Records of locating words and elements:
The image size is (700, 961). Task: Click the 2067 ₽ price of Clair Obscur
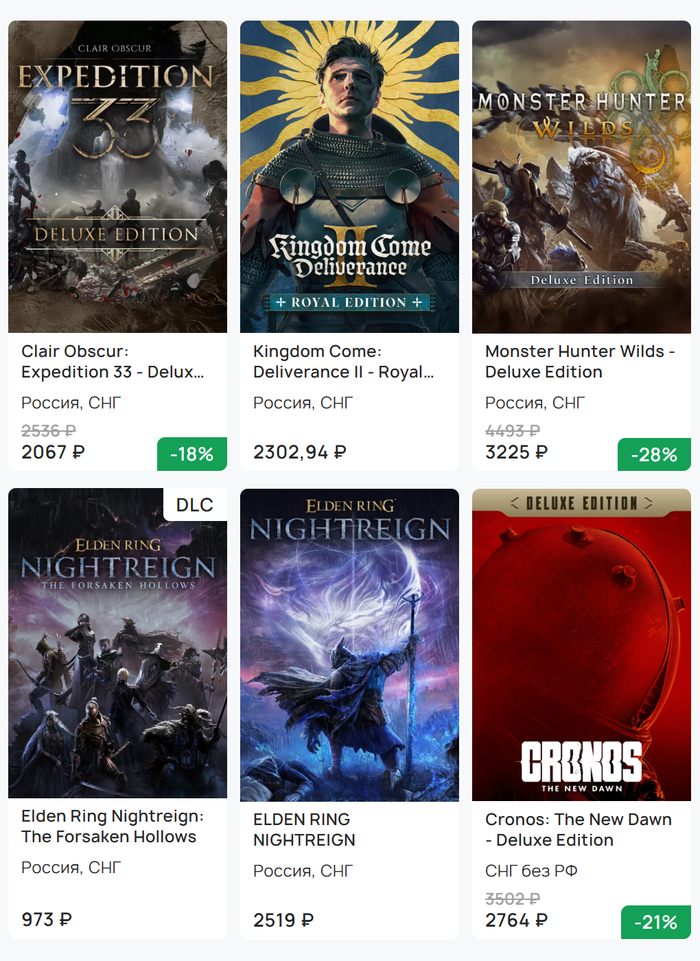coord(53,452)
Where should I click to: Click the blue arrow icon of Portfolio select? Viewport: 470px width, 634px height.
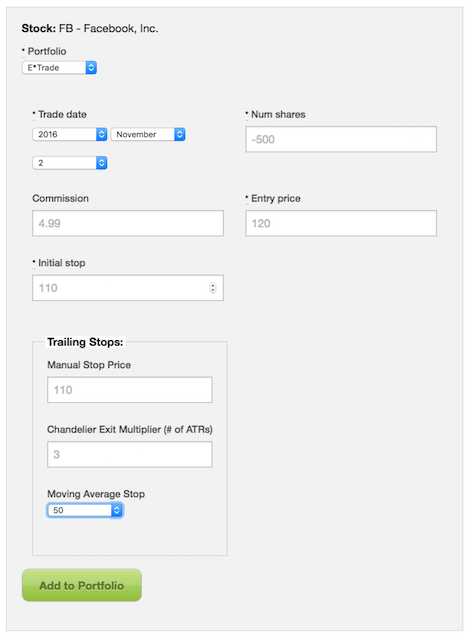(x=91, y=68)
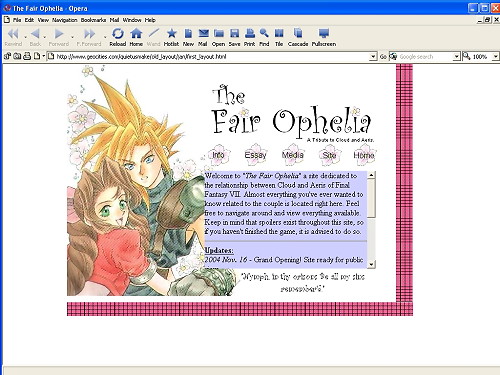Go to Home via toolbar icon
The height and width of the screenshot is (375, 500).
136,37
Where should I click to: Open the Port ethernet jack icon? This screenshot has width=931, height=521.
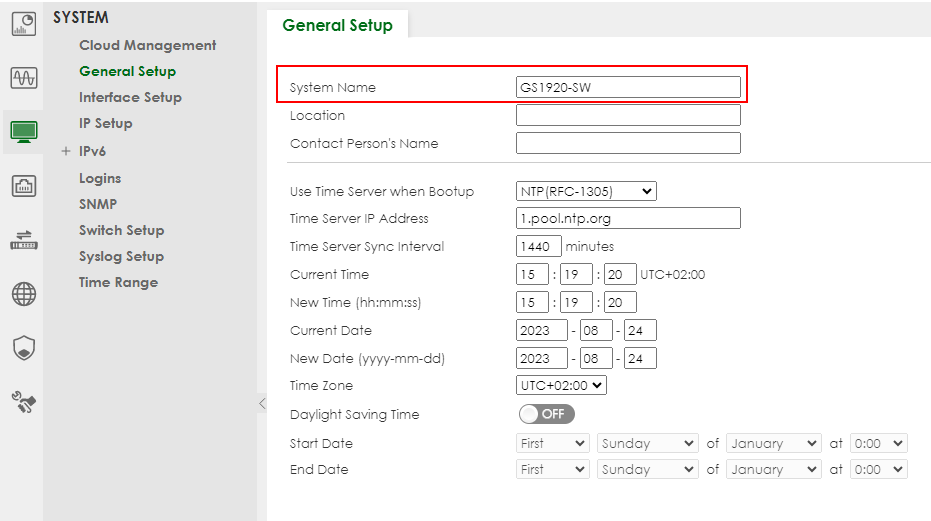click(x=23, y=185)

> **WHAT THE TASK ASKS**
Find every line of the records above that contains the word "should", and copy each of those lines in full. Match case exactly.

> **REPLY**
Where should I click to: Click the blue arrow icon of Portfolio select? Viewport: 470px width, 634px height.
Where should I click to: Open the Port ethernet jack icon? This screenshot has width=931, height=521.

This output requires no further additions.